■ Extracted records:
..............................

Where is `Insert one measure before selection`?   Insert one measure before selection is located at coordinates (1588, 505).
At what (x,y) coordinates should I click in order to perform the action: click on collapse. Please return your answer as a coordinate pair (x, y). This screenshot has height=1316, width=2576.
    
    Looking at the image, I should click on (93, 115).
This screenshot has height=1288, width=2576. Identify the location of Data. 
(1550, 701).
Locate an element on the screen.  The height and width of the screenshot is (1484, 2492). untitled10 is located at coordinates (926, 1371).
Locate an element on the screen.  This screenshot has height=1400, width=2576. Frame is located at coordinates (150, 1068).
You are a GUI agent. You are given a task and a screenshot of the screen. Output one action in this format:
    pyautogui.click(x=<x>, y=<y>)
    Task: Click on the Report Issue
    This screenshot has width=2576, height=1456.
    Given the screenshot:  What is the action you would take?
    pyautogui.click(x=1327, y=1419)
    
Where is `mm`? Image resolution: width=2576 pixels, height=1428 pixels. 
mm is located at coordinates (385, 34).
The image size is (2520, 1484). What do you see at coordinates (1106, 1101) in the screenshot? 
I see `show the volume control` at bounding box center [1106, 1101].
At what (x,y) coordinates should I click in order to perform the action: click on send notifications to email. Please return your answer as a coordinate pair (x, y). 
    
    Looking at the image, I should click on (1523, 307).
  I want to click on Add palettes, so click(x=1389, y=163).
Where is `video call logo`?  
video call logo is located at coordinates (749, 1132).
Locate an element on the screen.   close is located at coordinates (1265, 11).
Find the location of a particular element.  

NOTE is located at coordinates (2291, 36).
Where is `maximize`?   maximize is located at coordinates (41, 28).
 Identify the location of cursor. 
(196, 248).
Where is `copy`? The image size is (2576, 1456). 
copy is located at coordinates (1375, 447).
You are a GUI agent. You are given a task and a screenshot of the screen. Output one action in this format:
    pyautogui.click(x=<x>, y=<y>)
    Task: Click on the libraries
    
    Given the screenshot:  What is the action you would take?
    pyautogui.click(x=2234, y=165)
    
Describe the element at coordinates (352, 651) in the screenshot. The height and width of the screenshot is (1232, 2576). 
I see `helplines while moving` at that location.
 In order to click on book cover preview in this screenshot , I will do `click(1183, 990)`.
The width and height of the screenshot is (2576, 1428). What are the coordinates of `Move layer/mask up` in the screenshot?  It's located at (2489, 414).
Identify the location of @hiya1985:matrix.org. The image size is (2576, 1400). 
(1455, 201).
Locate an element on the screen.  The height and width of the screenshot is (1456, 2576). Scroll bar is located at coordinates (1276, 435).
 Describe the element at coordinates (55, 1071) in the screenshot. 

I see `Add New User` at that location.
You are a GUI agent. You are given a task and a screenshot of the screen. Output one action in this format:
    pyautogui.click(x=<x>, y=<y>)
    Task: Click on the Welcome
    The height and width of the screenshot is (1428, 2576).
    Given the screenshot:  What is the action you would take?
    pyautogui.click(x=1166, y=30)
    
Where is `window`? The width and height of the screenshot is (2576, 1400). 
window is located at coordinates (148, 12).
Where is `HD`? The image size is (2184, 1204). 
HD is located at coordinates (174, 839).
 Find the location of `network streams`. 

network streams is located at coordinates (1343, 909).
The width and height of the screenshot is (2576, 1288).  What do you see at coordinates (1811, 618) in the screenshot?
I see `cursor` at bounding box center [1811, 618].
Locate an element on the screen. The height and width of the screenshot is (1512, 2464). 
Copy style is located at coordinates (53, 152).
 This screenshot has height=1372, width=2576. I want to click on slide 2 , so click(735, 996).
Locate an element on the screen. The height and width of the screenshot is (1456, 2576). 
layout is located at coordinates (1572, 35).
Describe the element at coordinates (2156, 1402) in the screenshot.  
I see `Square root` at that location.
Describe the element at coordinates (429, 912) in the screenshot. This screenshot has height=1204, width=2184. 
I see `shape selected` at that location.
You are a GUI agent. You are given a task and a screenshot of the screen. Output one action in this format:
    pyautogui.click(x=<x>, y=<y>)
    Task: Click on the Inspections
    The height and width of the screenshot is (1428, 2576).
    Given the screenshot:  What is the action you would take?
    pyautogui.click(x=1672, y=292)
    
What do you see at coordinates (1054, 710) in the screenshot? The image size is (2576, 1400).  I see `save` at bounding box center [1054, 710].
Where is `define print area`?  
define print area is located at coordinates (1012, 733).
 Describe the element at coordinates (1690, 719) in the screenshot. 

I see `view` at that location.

..............................

■ TO DO:
Reproduce the entries above, from the line with "This screenshot has height=1288, width=2576." to the line with "copy is located at coordinates (1375, 447).", character for character.

■ RESULT OF THIS TASK:
This screenshot has height=1288, width=2576. Identify the location of Data. 
(1550, 701).
Locate an element on the screen.  The height and width of the screenshot is (1484, 2492). untitled10 is located at coordinates (926, 1371).
Locate an element on the screen.  This screenshot has height=1400, width=2576. Frame is located at coordinates (150, 1068).
You are a GUI agent. You are given a task and a screenshot of the screen. Output one action in this format:
    pyautogui.click(x=<x>, y=<y>)
    Task: Click on the Report Issue
    This screenshot has width=2576, height=1456.
    Given the screenshot:  What is the action you would take?
    pyautogui.click(x=1327, y=1419)
    
Where is `mm`? Image resolution: width=2576 pixels, height=1428 pixels. 
mm is located at coordinates (385, 34).
The image size is (2520, 1484). What do you see at coordinates (1106, 1101) in the screenshot? 
I see `show the volume control` at bounding box center [1106, 1101].
At what (x,y) coordinates should I click in order to perform the action: click on send notifications to email. Please return your answer as a coordinate pair (x, y). 
    
    Looking at the image, I should click on (1523, 307).
  I want to click on Add palettes, so click(x=1389, y=163).
Where is `video call logo`?  
video call logo is located at coordinates (749, 1132).
Locate an element on the screen.   close is located at coordinates (1265, 11).
Find the location of a particular element.  

NOTE is located at coordinates (2291, 36).
Where is `maximize`?   maximize is located at coordinates (41, 28).
 Identify the location of cursor. 
(196, 248).
Where is `copy`? The image size is (2576, 1456). 
copy is located at coordinates (1375, 447).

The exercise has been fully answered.